Ni qué hablar de la propia historia. La de esa niña de posición acomodada en la Camboya de 1975 (una sutil, bella e impactante interpretación de Sareum Srey Moch) que comienza a ver cómo su familia parece desmembrarse producto de las nuevas circunstancias históricas y del cambio radical que los coyunturales vencedores imponen en todo su mundo conocido. Niña que tiende simplemente a seguir a su familia al inicio de los acontecimientos, con su mirada llena de inocencia, asombro y extrañeza, y comienza lentamente a crecer en el dolor, aprende a adaptarse a las circunstancias y a leer las condiciones de su entorno, para pasar a tomar decisiones desde la templanza y a sentir cómo la guerra y el horror se reflejan en sus ojos. En términos cinematográficos, literalmente.

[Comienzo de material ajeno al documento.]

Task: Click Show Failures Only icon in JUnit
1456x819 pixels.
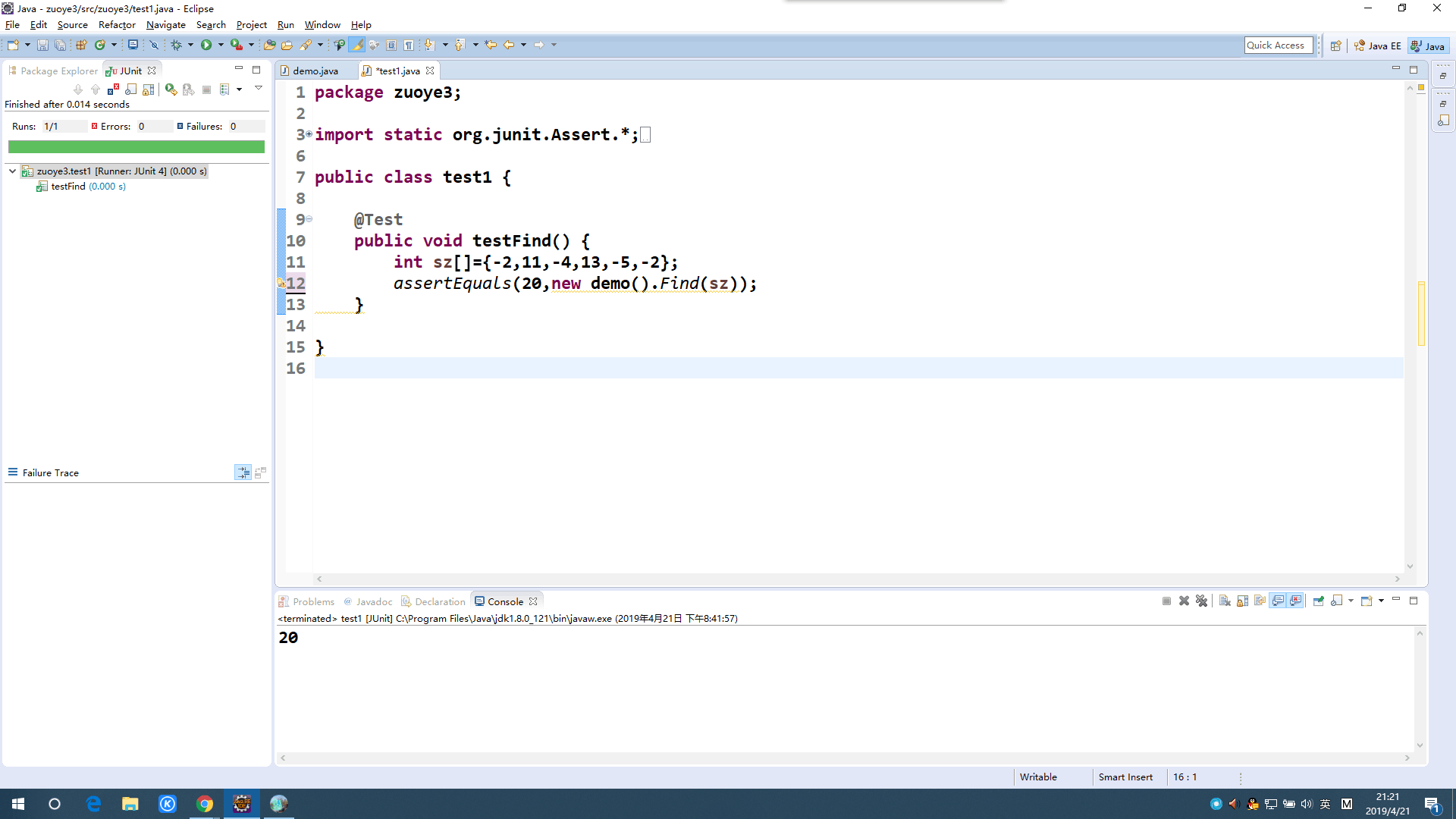Action: [113, 89]
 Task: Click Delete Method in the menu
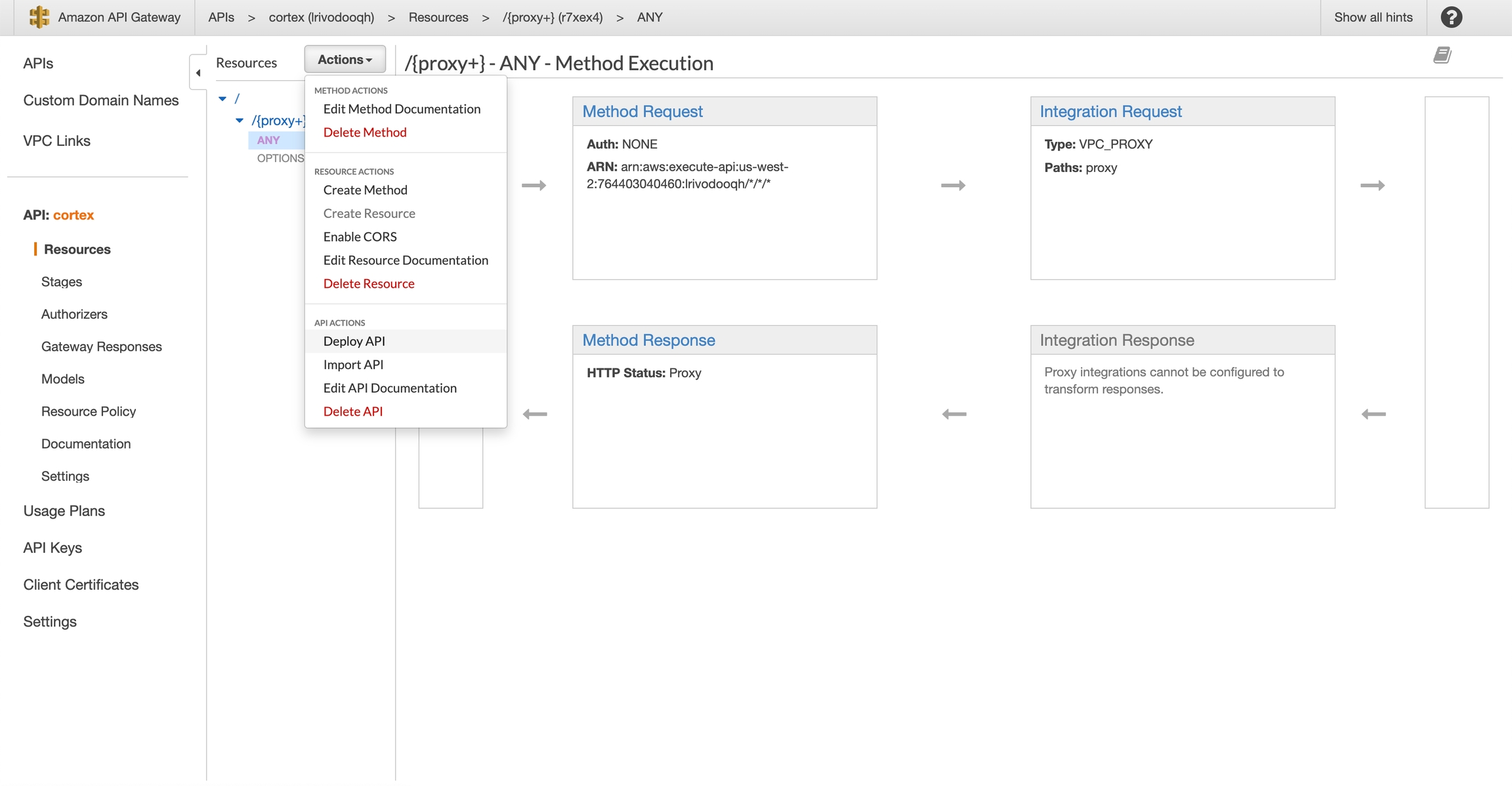(x=364, y=132)
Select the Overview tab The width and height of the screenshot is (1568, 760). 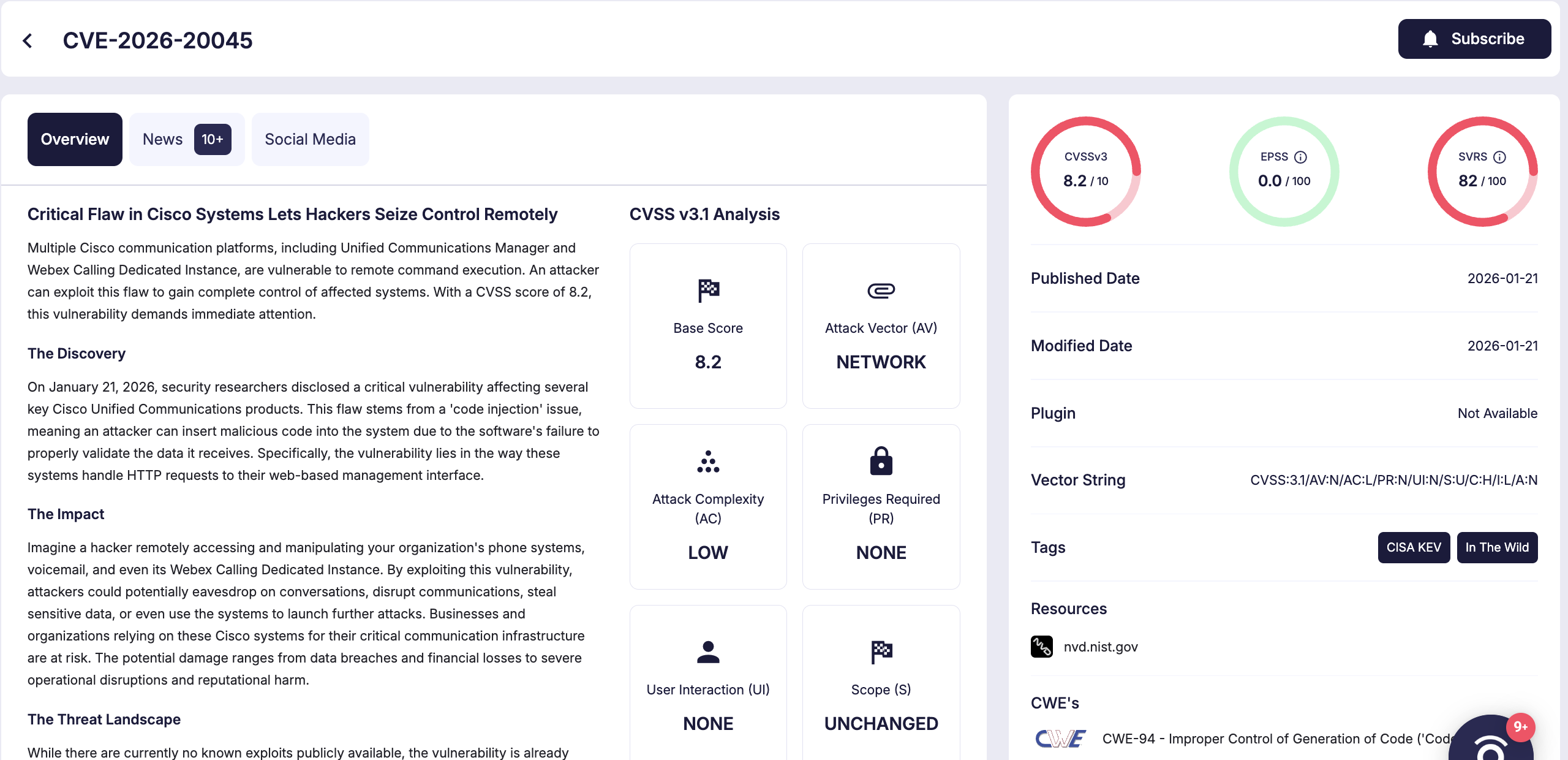coord(74,139)
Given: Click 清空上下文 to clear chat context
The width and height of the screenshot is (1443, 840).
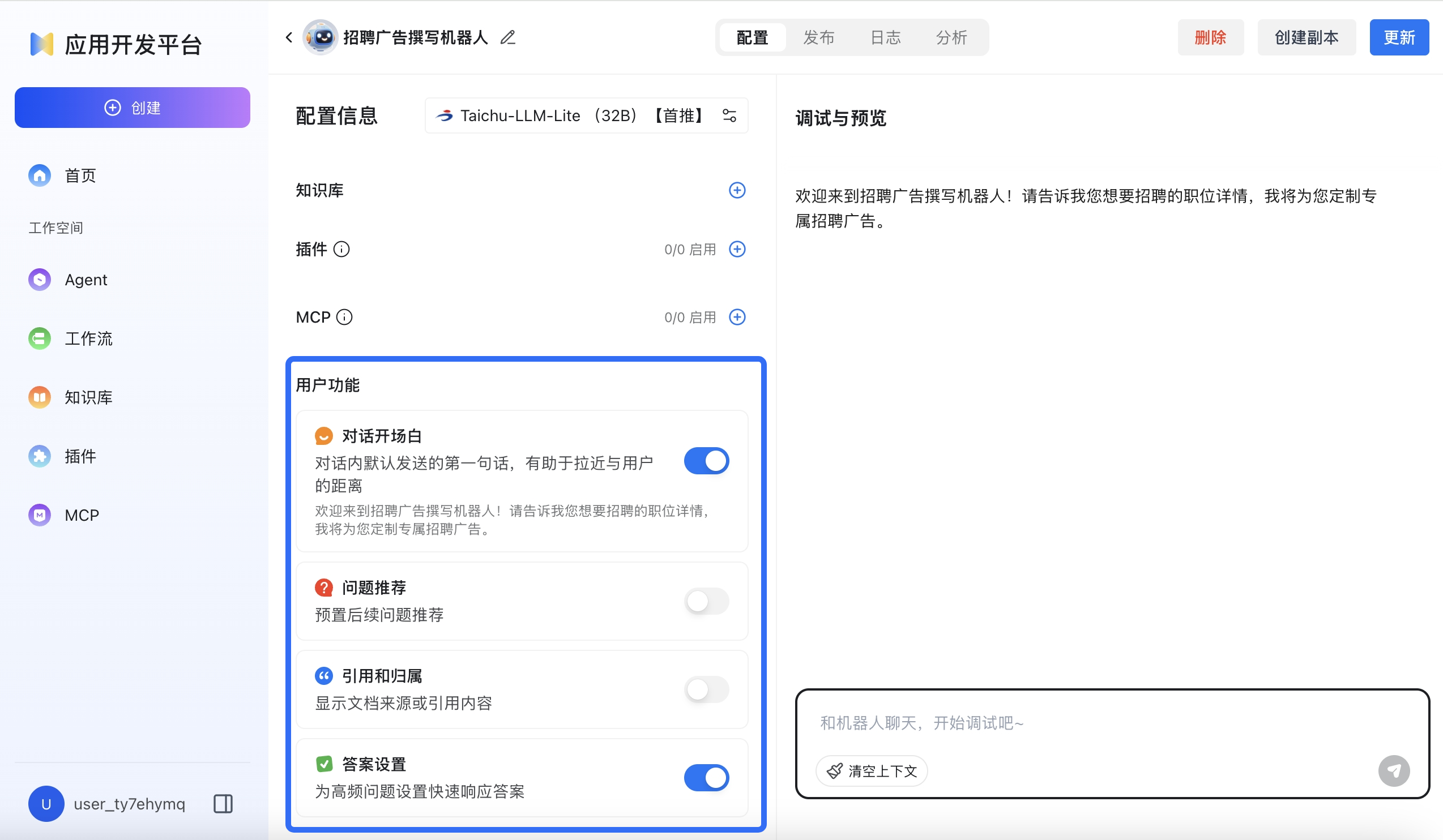Looking at the screenshot, I should [x=870, y=771].
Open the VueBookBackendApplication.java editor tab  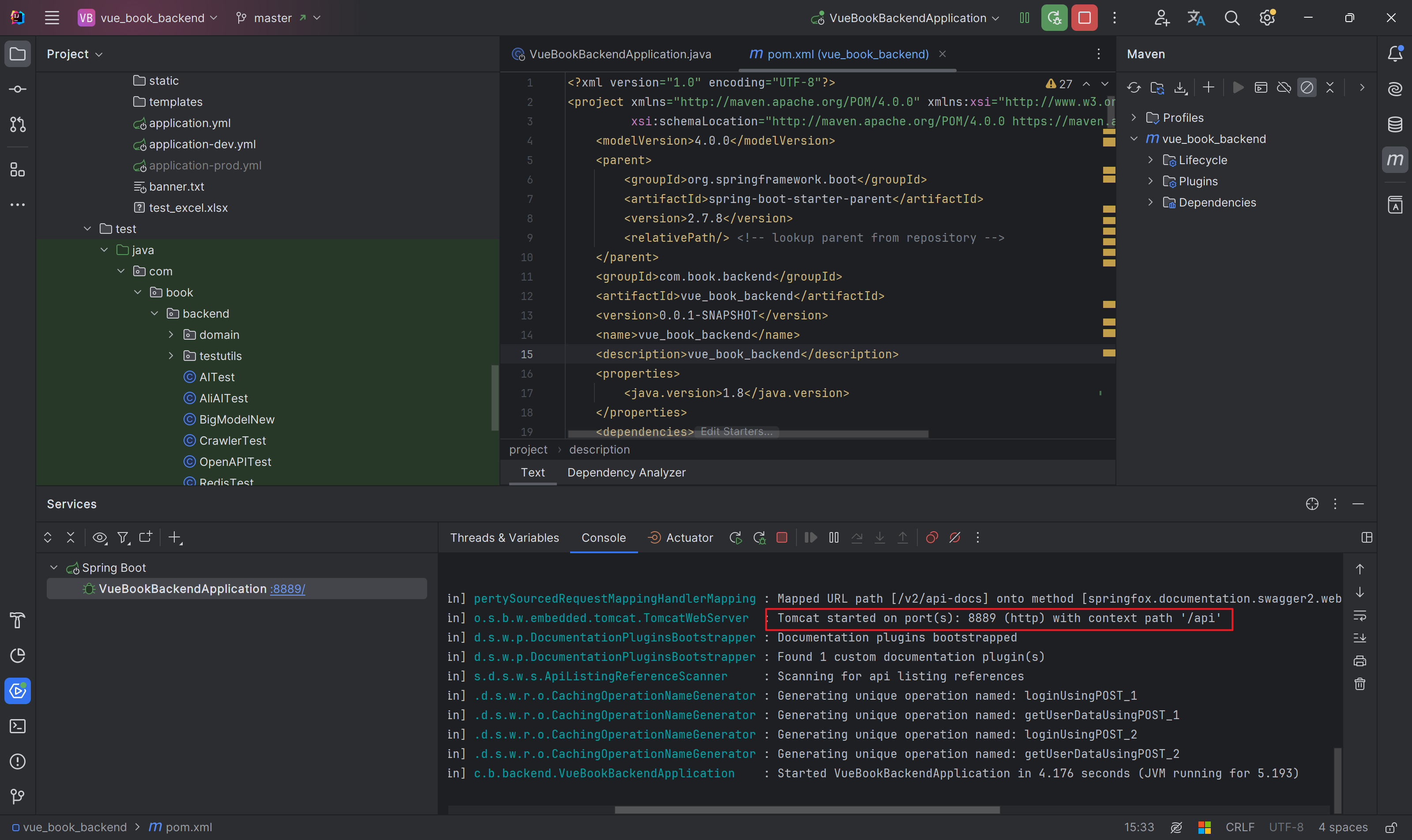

“Espero que Keav no tenga que volver aquí”, concluye, luego de que su hermana ‑poco mayor que ella- intentara explicarle, ante su requerimiento, el proceso que siguen los muertos antes de su reencarnación. Keav era uno de sus hermanos varones.

Y sus ojos sutiles -muy bien aprovechados por una perspicaz Jolie- delatan la compasión, la solidaridad, el dolor, cierta furia. Si hasta parece increpar levemente a sus padres, y particularmente a su padre, pretender una explicación, ante la aceptación de aquéllos de la partida de sus hermanos a la primera orden impartida por el Angkar. Aún no entiende que las familias ya no existen.

Todo este trabajo de planos y de rostros está apoyado por un cuidado diseño de imágenes y sonidos. Edición de sonido y fotografía que nos sumergen en ese mundo niña y nos trasladan a sentir más que a pensar. Lo onírico, por momentos, gana la partida -no en todos los casos con el mismo tino-, y es así que se entrecruzan el sueño, la fantasía y el deseo en contraposición a la crudeza del entorno en el que la han obligado a ingresar. Tal vez ello sostenga su accionar, ya que algunos gritos se pierden en el silencio de otras voces. Tal vez cierta distorsión de la lúcida conciencia ayude a mantener la mirada.

Y de repente, entre detonaciones de minas personales -de esas que han matado a más de 25.000 camboyanos desde 1979, y han amputado a otros 40.000-, una madre que corre con su bebé en brazos, logra sortearlas. Y allí, en el medio de la mugre, parece asomar la esperanza casi como en mensaje de futuro posible.

Y de repente, entre los insultos, los gritos y los golpes -de puño, de palo- a un jemer rojo capturado por parte de los propios refugiados camboyanos, alguien grita, y la turba enfurecida -justamente enfurecida- retrocede y se aleja. Mientras tanto, la niña ve a su padre en él, a su padre asesinado por él -no por él propiamente, por lo que él representa-; su imagen aparece y desaparece, como los sonidos del entorno -nada es claro en ese contexto-, pero allí permanece y contempla. Lo contempla. Y él se inclina. Ella se aleja. Y nosotros podemos pensar en otra niña que llora por otro padre asesinado. Y cierto cólera se aleja. Y quizá sea posible reconciliarse con aquello de lo humano que nos rescate de tanta mierda. Quizá. Sólo quizá. Si podemos verlo. Si queremos verlo.

Y allí entendemos que durante todo el filme hubo cierta serenidad en la mirada. Cierta serenidad que se aproxima a lo trascendente. Y ciertas decisiones de la realización de Jolie adquieren otro sentido; más profundo, más relevante. Y se siente bien. Y reconforta.

Porque en sociedades en las que el gris fue casi imposible y todo pasó a ser el blanco y negro del “bien” y el “mal”, de víctimas y perpetradores, y todos estuvieron sujetos a bandos -por decisión o imposición-, la población involucrada en el proceso genocida fue casi toda la conocida. Y dado el hecho de que la convivencia posterior no está sujeta a plebiscito y es un dato de la realidad más simple y concreta, continuar la vida sin perdón es -quizá- paralizarse encadenado a la ira y al dolor.

Y no sabemos si es necesario precisar. Pero perdonar es sólo posible al recordar.